How to Build a Claude AI Agent from Scratch (2026 Tutorial)
Step-by-step guide to building Claude AI agents with tool use, memory, and multi-step reasoning. Includes working code examples and best practices.
How to Build a Claude AI Agent from Scratch (2026 Tutorial)
You've heard the hype around AI agents, but most tutorials skip the fundamentals: what an agent actually is, why tool use is the unlock, and how to move from a simple API call to a system that can reason across multiple steps, use external tools, and complete real-world tasks without handholding.

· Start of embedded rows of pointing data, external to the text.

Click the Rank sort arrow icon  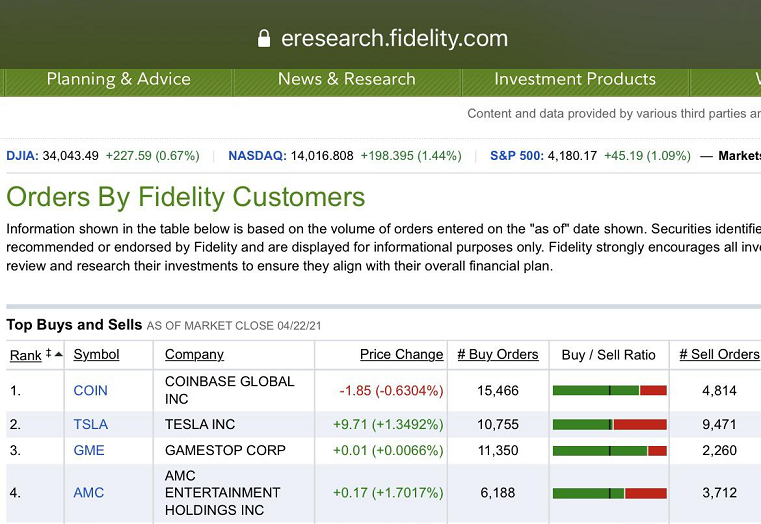click(x=54, y=354)
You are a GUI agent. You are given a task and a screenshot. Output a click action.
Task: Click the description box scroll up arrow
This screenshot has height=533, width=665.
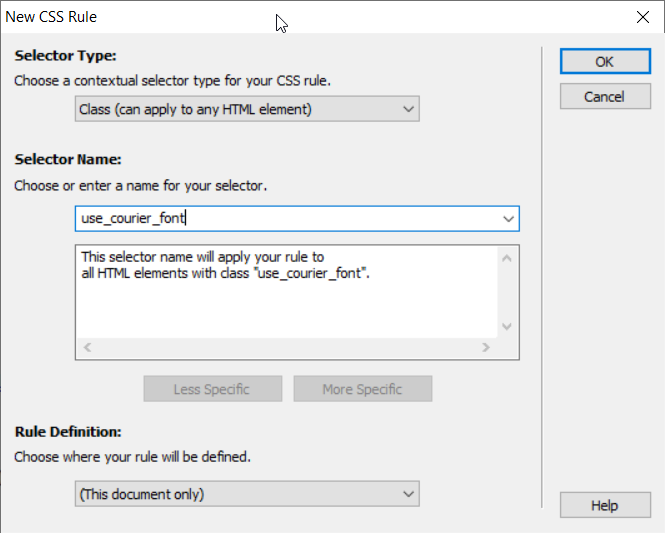507,258
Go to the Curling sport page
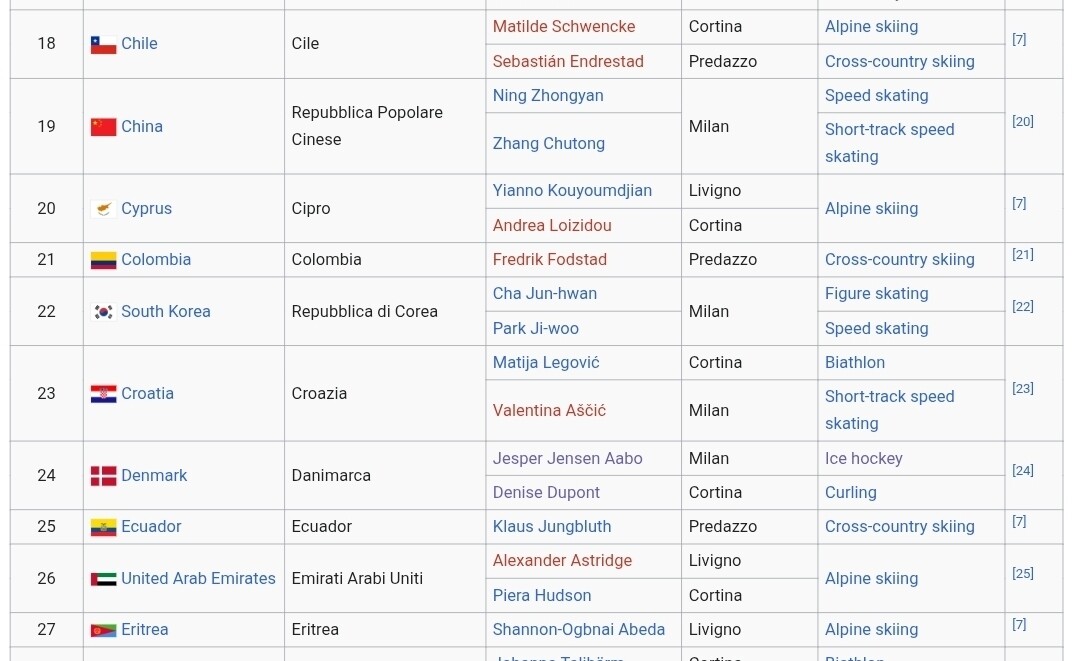This screenshot has width=1080, height=661. coord(850,493)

This guide is the practical tutorial you wish you had when you started. By the end, you'll have built a working Claude agent from scratch — one that can search the web, read files, and chain actions together to complete goals.
What Is a Claude AI Agent (and How Is It Different from a Chatbot)?
A chatbot generates a response. An agent executes a plan.
The distinction comes down to the action loop:
| Feature | Chatbot | Agent |
|---|---|---|
| Generates text responses | ✅ | ✅ |
| Uses external tools | ❌ | ✅ |
| Plans across multiple steps | ❌ | ✅ |
| Observes results and adapts | ❌ | ✅ |
| Manages memory/state | ❌ | ✅ (usually) |
A Claude agent follows the ReAct pattern (Reason + Act): it reasons about what to do, takes an action (a tool call), observes the result, and loops until the task is complete. This loop is what separates agents from single-turn AI.
Claude is exceptionally well-suited for agents because it:
- Has a 1M-token context window for long reasoning chains
- Natively supports tool use (structured function calling)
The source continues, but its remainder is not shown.